X has factors 3, 4, 6

3 = 3¹

4 = 2 × 2 = 2²

6 = 2 × 3 = 2¹ × 3¹


LCM of these three numbers

= 2² × 3¹
= 4 × 3
= 12


Likewise,

Y has factors 4, 8, 12

4 = 2 × 2 = 2²

8 = 2 × 2 × 2 = 2³

12 = 2 × 2 × 3 = 2² × 3¹


LCM of these three numbers

= 2³ × 3¹
= 8 × 3
= 24



Smallest possible X + Y

= 12 + 24
= 36

P6 learned LCM ? Sec 1 standard :)

This one is primary school Olympiad question so I guess they learnt many things ahead.

OK.
And this method involved prime factor too.

Ya it is math olympiad question. Wow this is secondary question

May I ask. Why factor of 12 , can 2x2x3 to mix together ?

What is meant by mix together?

Product of prime numbers.
Divide 12 all the way till get 1
12÷②=6
6÷② =3
3÷③ = 1
Therefore, 12= ②×②×③

Think you refer to how to get LCM = 12?

Ya. I don't know how lcm 12 but now I know how it's works. But if any other number other than 12. Example 13 or 14 or 15 also can use this method to reduce to 1 is it ?

Yes. This is known as prime factorisation.


Divide the number by the smallest prime factor 2 first . If divisible, continue dividing by 2 If not divisible, go to the next prime factor , 3.

If divisible, continue dividing by 3. If not, go to the next prime factor 5. And so on.

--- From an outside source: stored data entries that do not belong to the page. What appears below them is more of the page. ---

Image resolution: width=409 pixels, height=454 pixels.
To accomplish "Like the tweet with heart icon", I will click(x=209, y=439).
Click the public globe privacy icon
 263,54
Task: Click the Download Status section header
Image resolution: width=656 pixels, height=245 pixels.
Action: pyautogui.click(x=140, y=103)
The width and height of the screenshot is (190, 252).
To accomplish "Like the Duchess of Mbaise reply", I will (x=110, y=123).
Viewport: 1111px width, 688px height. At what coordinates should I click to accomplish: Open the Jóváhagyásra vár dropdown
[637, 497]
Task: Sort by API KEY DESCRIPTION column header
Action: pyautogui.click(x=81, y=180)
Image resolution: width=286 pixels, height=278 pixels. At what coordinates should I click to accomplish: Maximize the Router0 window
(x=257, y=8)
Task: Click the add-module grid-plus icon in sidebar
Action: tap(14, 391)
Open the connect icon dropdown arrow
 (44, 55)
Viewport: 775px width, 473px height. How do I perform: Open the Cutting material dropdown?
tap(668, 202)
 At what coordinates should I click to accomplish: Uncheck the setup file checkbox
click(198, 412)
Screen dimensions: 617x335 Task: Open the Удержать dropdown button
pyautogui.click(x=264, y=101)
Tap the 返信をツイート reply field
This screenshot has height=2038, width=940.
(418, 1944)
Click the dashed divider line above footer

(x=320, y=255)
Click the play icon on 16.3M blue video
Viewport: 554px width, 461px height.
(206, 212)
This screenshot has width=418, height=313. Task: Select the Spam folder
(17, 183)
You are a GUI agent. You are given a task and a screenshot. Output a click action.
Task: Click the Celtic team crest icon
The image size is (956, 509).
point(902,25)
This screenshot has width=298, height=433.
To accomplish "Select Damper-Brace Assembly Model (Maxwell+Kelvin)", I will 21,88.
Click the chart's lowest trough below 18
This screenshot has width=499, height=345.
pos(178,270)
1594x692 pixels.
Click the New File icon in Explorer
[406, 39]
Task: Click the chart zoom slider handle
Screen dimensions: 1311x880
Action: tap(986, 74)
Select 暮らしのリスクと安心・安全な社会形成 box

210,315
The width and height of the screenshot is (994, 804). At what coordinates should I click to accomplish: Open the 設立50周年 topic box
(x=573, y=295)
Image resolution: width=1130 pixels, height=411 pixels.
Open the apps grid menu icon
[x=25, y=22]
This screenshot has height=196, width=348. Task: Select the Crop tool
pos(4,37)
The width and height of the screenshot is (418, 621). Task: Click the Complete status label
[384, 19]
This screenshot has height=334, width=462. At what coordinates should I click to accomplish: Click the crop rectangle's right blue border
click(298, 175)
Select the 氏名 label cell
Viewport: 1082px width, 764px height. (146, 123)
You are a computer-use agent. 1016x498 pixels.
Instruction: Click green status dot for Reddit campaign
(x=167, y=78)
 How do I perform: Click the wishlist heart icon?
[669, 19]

Repeat this and keep going up until you finally divided the number completely to reach 1.


Prime numbers are numbers that are exactly divisible by themselves or 1 only.
(1 is not considered prime)


The first few are 2,3,5,7,11,13,17,19...

The idea of LCM is to first break each number into a product of their prime factors.

Prime factors are the simplest and cannot be divided anymore except by themselves or by 1.


Then, we look at the numbers' prime factors and among the same ones, pick the ones with the highest power.

eg. We picked the 2² for the earlier example and 3¹.

Also, if a prime factor only appears in one number, we pick it as well.

These ensures that the multiple we get is divisible by all the numbers. (And that's why it's called a common multiple).

We don't pick extra copies of the prime factors (that's why we don't have 2 x 2 x 2 for the LCM of 12) so that we can get the lowest common multiple.

Picking the highest power of each prime factor is sufficient to get the common multiple.

Oooohh I see. Okok . Now I know. Thank you so much . For your patience and help. At least I'm not so blur now. Thank you so much. So kind of you guys .

Still sound hard for me but I will try my best of understanding it. Thank you for your kind help.